Фокус опыта Майкельсона-Марли заключается именно в том, что и источник и приемник света жестко закреплены в системе «движущаяся Земля», то есть они относительно Земли – покоятся, и только вместе с ней передвигаются в эфире (как физические тела, если уж быть совсем корректными). Вывод же делается так, словно бы и источник и приемник света были установлены непосредственно в эфире. Этот фокус будет нередко встречаться затем в специальной теории относительности: когда вывод о каких-то событиях системы k делается наблюдателями из этой системы почему-то с позиций наблюдателя системы k1. Покажем это на примере из Эйнштейна. Фрагмент довольно большой, но важный. В работе 1917 года «Специальная и общая теория относительности» Эйнштейном рассматривается проблема относительности одновременности. Стоит заметить в скобках, что из работы в работу у Эйнштейна в отношении основополагающих категорий его теории (и даже двух ее принципов – относительности и постоянства скорости света) наблюдается как бы «смысловое» эхо, тонкие, а то и не очень интерпретационные сдвиги, благодаря которым сами эти категории становятся, в известном смысле – размазанными, плавающими, ну, почти как курсы валют, а то как Черный круг Казимира Малевича. Так, например, очень интересно сравнить понятия одновременности из названной выше работы и из работы «Эволюция физики». Эти работы указывают на два принципиально разных способа событий быть неодновременными в одной и одновременными в другой системе координат. Если мы пополним эти два понятия (и способа) их вариантами из интерпретаций теории относительности (выполненных очень мощными физиками и потому всякий раз свежих и оригинальных), мы получим некоторое множество способов (и каждый – не копия, оригинал), какими события становятся либо нет – одновременными, так что сама одновременность расплывается как акварельное пятно на мокрой бумаге. Не четкой линией – соположением красивых расплывчатых пятен и выполнена теория относительности.

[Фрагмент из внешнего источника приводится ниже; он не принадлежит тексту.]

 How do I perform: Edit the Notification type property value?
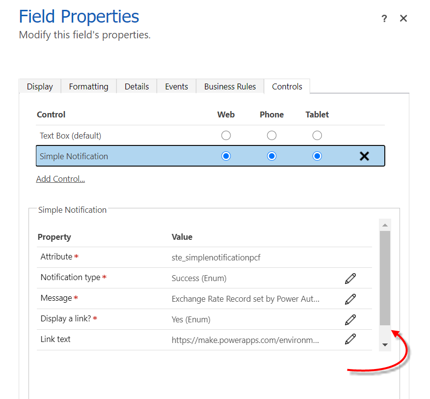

Итак, в работе «О специальной и общей теории относительности» Эйнштейн пишет:


«Пусть очень длинный поезд идет с постоянной скоростью v по рельсовому пути в направлении, указанном на рис.1. Людям, находящимся в этом поезде более удобно принять поезд за твердое тело отсчета (систему координат); все события они относят к поезду.





Всякое событие, происходящее на протяжении железнодорожного пути, происходит также и в определенной точке поезда. Определение одновременности для поезда может быть дано точно таким же способом, что и для рельсового пути. Однако естественно возникает следующий вопрос. Являются ли два события (например, удары молнии в А и В), происходящие одновременно относительно полотна дороги, также одновременными и относительно поезда? Сейчас мы покажем, что ответ может быть только отрицательным. Когда мы говорим об ударах молнии в А и В, одновременных относительно полотна дороги, то это означает, что световые лучи, исходящие из А и В, встречаются в средней точке М участка полотна АВ. Но событиям А и В соответствуют также места А и В на поезде (что вообще здесь происходит с этими соответствиями? – И.Е.). Пусть М’ – средняя точка отрезка АВ движущегося поезда. Хотя эта точка в момент удара молнии и совпадает с точкой М, она движется со скоростью v поезда вправо, если наблюдать с полотна дороги (см. рис.1). Если бы находящийся в поезде в точке М’ наблюдатель не обладал этой скоростью, то он продолжал бы оставаться в точке М и тогда световые лучи от ударов молнии в А и В достигли бы его одновременно, то есть оба эти луча встретились бы в том месте, где он находится. Однако в действительности он движется (если наблюдать с полотна дороги) навстречу световому лучу, идущему из точки В, и в то же время движется по световому лучу, идущему из точки А. Следовательно, наблюдатель увидит световой луч из В ранее, чем луч из А. Наблюдатели, пользующиеся поездом в качестве тела отсчета, должны, таким образом, прийти к выводу, что удар молнии в В произошел ранее, чем удар молнии в А».Лейт


Как можно заметить, наблюдатель в поезде делает свои выводы исходя из соображений наблюдателя с железнодорожного полотна. Это смещение, так внятно представленное в трех последних предложениях пассажа, происходит через средний член – некоего индифферентного наблюдателя – наблюдателя неясно из какой системы (предпоследнее предложение). Кроме того, в этом примере наблюдается также и характерное склеивание в некоторых точках двух систем – системы «Поезд» и системы «Дорога» (такое склеивание мы видели и в опыте Майкельсона-Марли). Склеивание происходит именно в точках А и В – точках удара молний: молнии ударили только в полотно, не в поезд. (Как могли они ударить в полотно, минуя поезд? Молнии вроде бы сверху вниз бьют). Но так или иначе «источник света» (а точнее было бы сказать в данном случае – источник некоторого светового события) привязан исключительно к системе железнодорожного полотна. Приемник же света (наблюдатель) удвоен – по одному на каждую систему как бы. Между тем склеена и сама их точка зрения. Попытаемся их расклеить.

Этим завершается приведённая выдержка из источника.